DataFrame 내에 컬럼에 대해 to_json 및 from_json 함수로 JSON 포맷 데이터에 대해 encode/decode 를 편리하게 할 수 있습니다.

## Encode a struct as json

In [16]:
json_str = """
{
  "a": {
    "b": 1
  }
}
"""

rdd = sc.parallelize([json_str])
df = spark.read.json(rdd)

# encdoe json_str
df_res = df.select(f.to_json("a").alias("a"))
df_res.printSchema()
df_res.show()

root
 |-- a: string (nullable = true)

+-------+
|      a|
+-------+
|{"b":1}|
+-------+



## Decode json column as a struct 

In [17]:
json_str = """{\"b\":1}"}"""

rdd = sc.parallelize([json_str])
row_rdd = rdd.map(lambda x: Row(x))
schema = t.StructType().add("a", t.StringType())

df = spark.createDataFrame(row_rdd, schema)
df.show()

schema = t.StructType().add("b", t.IntegerType())
df_res = df.select(f.from_json("a", schema).alias("c"))
df_res.printSchema()
df_res.show()

+---------+
|        a|
+---------+
|{"b":1}"}|
+---------+

root
 |-- c: struct (nullable = true)
 |    |-- b: integer (nullable = true)

+---+
|  c|
+---+
|[1]|
+---+



In [18]:
json_str = """{\"b\":{\"x\":1,\"y\":{\"z\":2}}}"""

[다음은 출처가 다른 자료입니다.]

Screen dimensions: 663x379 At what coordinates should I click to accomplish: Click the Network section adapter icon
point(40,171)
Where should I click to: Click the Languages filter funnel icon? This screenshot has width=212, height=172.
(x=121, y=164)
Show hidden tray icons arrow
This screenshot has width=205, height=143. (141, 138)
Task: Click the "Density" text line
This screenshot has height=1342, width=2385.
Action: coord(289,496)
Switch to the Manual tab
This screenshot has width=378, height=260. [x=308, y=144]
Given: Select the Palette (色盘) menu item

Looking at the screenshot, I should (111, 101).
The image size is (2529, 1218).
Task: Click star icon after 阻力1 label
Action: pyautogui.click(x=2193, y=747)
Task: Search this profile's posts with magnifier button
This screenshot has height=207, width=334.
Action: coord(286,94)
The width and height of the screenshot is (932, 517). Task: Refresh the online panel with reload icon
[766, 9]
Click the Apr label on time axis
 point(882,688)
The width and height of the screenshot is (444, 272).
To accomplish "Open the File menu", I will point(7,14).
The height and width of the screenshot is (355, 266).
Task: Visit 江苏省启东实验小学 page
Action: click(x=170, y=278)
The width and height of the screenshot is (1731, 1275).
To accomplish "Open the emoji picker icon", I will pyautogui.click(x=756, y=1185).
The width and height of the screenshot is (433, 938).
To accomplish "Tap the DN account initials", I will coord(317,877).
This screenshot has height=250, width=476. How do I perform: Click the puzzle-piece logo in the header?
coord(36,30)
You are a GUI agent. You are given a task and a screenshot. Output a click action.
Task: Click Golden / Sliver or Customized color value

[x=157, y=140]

rdd = sc.parallelize([json_str])
row_rdd = rdd.map(lambda x: Row(x))
schema = t.StructType().add("a", t.StringType())

df = spark.createDataFrame(row_rdd, schema)
df.show(1, False)

schema = t.StructType().add("b", t.StructType().add("x", t.IntegerType()).add("y", t.StringType()))
df_res = df.select(f.from_json("a", schema).alias("c"))
df_res.printSchema()
df_res.show()

+-------------------------+
|a                        |
+-------------------------+
|{"b":{"x":1,"y":{"z":2}}}|
+-------------------------+

root
 |-- c: struct (nullable = true)
 |    |-- b: struct (nullable = true)
 |    |    |-- x: integer (nullable = true)
 |    |    |-- y: string (nullable = true)

+--------------+
|             c|
+--------------+
|[[1, {"z":2}]]|
+--------------+



## Parse a set of fields from a column containing JSON

JSON Value 의 String 형태가 JSON 포맷이라면 json_tuple 함수를 통해 바로 파싱후 필드 값을 가져오는 것도 가능합니다.

In [19]:
json_str = """{\"b\":1}"""

rdd = sc.parallelize([json_str])
row_rdd = rdd.map(lambda x: Row(x))
schema = t.StructType().add("a", t.StringType())

df = spark.createDataFrame(row_rdd, schema)
df.createOrReplaceTempView("view")
df.show(1, False)

df_res = df.select(f.json_tuple("a", "b").alias("c"))
df_res.printSchema()
df_res.show()

df_res = spark.sql('select json_tuple(a, "b") as c from view')
df_res.printSchema()
df_res.show()

+-------+
|a      |
+-------+
|{"b":1}|
+-------+

root
 |-- c: string (nullable = true)

+---+
|  c|
+---+
|  1|
+---+

root
 |-- c: string (nullable = true)

+---+
|  c|
+---+
|  1|
+---+



## Parse a well-formed string column

JSON 의 String Type Value 에서 regrexp_extract 를 이용하여 원하는 문자를 추출할 수 있습니다.

In [20]:
json_str = """
[{ "a": "x: 1" }, { "a": "y: 2" }]
"""

rdd = sc.parallelize([json_str])
df = spark.read.json(rdd)
df.createOrReplaceTempView("view")

df_res = df.select(f.regexp_extract("a", "([a-z]):", 1).alias("c"))
df_res.printSchema()
df_res.show()

df_res = spark.sql('select regexp_extract(a, "([a-z]):", 1) as c from view')
df_res.printSchema()
df_res.show()

root
 |-- c: string (nullable = true)

+---+
|  c|
+---+
|  x|
|  y|
+---+

root
 |-- c: string (nullable = true)

+---+
|  c|
+---+
|  x|
|  y|
+---+



In [21]:
spark.stop()